Wakanda Forever is a Bad Film but an Important One

Lupita Nyong’o as Nakia in the Black Panther sequel film Wakanda Forever. (Marvel Studios)




The much-anticipated Black Panther: Wakanda Forever, sequel to the wildly successful Black Panther (2018) is not a good film. First, it is too long. At two-and-a-half hours, this bloated spectacle feels labored and poorly conceived. Movies of this sort, action-laden and loaded with special effects, that are long (over two hours) generally do not have a good grasp of the story they wish to tell, so they wind up as a series of events or stunts or effects stacked like a bunch of precariously perched boxes in search of a sensible plot. Action movies easily fall prey to what I call blank repetition instead of achieving the escalating climaxes that the filmmakers are striving for. I think it is especially hard to make a truly good action movie. I do not fault the makers for failing to do so. As one noted filmmaker told me years ago, with the most talented company assembled, it is hard to make a good movie period.
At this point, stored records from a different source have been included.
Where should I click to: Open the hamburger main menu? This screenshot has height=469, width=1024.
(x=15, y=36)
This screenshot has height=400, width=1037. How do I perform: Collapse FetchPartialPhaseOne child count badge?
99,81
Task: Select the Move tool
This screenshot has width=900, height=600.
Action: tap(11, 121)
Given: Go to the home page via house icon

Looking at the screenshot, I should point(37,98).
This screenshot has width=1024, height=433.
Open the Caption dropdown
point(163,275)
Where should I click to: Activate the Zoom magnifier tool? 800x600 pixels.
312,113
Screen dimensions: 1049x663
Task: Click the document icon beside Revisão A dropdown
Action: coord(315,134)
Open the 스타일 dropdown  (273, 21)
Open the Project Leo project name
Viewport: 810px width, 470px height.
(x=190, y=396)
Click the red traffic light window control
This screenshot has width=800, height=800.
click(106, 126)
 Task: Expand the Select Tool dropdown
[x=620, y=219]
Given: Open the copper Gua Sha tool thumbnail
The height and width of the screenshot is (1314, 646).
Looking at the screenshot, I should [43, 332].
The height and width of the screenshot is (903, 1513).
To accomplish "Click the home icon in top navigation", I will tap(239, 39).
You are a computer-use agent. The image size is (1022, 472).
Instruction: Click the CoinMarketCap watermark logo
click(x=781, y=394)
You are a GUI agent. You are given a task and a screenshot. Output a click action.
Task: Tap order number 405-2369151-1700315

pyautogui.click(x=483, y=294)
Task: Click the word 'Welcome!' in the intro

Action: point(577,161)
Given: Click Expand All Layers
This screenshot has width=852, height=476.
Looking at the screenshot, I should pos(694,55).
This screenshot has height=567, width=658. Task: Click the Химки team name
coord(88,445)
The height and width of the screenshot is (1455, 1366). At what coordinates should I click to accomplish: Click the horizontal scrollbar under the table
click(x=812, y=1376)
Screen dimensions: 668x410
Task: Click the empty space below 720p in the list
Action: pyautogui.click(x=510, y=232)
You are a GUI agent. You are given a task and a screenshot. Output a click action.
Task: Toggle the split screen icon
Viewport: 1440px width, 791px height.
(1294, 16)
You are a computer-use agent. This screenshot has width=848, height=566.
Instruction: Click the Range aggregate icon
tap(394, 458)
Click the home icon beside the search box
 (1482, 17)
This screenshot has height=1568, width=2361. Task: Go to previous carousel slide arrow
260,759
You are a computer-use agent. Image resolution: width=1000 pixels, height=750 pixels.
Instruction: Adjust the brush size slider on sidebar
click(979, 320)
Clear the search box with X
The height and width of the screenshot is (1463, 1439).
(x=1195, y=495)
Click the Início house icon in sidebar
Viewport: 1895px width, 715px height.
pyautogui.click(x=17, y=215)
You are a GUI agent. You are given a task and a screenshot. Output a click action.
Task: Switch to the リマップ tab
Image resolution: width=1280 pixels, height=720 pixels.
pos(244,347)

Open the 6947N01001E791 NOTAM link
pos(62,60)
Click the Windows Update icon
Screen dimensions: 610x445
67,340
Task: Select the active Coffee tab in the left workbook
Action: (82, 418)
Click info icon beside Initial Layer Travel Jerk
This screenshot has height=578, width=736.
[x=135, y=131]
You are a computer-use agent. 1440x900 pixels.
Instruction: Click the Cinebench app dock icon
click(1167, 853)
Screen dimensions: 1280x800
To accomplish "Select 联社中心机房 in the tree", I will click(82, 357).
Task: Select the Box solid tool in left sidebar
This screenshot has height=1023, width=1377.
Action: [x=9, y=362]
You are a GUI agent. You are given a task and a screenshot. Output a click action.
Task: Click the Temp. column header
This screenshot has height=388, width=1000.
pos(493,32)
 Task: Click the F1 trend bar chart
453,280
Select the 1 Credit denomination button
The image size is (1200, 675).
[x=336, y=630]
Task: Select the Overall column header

Wakanda Forever has all the earmarks of the poorly or hastily conceived movie that exists almost purely because of commercial pressure: characters like the genius undergraduate from MIT (played by Dominique Thorne) who seems a Black, female knock-off of Tony Stark, complete with Iron Man armor, and who is total redundancy as the film’s main character, Letitia Wright’s Shuri, is already the genius Black female scientist, so there is no dramatic space for the second character; or the White CIA agent and his wife who do not even provide comic villain relief which I assume the few Whites in the film are supposed to do; or the fellows from a Wakandan tribe who go around woofing like dogs and beating their chests on occasion; all of these characters have no creative purpose in the film and could have been eliminated without affecting the plot at all. There are combat scenes that are interminable and where people die but then are resurrected more quickly than Jesus Christ. There are dramatic scenes, mostly scenes of mourning the death of the title character, that are interminable, taxing the fortitude of the actors as they exhaust the patience and drain the interest of the audience or at least some members of the audience. In short, the film feels padded.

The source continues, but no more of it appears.